I want to return all rows that were public in May (2019-05), so if a row was turned to draft (and not back to public) at any point before the end of May, I don’t want it. For example:
id | post_id | status | date ------------------------- 1 | 1 | draft | 2019-03-25 2 | 1 | public | 2019-04-02 3 | 1 | draft | 2019-05-25 4 | 2 | draft | 2019-03-10 5 | 2 | public | 2019-04-01 6 | 2 | draft | 2019-06-01
The desired result for the above would return post_id 2
because its last status change prior to the end of May was to public
.
post_id 1
was put back in draft before the end of May, so it would not be included.

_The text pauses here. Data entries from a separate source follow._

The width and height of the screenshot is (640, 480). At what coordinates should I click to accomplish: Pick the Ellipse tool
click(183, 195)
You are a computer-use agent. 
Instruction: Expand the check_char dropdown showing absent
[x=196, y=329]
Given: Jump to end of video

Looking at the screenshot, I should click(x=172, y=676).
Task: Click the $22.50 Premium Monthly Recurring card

I’m not sure how to use the correct join or sub-queries to do this as efficiently as possible.
Advertisement
Answer
You seem to want the status as of 2019-05-31. A correlated subquery seems like the simplest solution:
select t.* from t where t.date = (select max(t2.date) from t t2 where t2.post_id = t.post_id and t2.date <= '2019-05-31' );
To get the ones that are public, just add a WHERE
condition:
select t.* from t where t.date = (select max(t2.date) from t t2 where t2.post_id = t.post_id and t2.date <= '2019-05-31' ) and t.status = 'public';
For performance, you want an index on (post_id, date)
.
You can also phrase this using a JOIN
:
select t.* from t join (select t2.post_id, max(t2.date) as max_date from t t2 where t2.date <= '2019-05-31' group by t2.post_id ) t2 on t2.max_date = t.date where t.status = 'public';
I would expect the correlated subquery to have better performance with the right indexes. However, sometimes MySQL surprises me.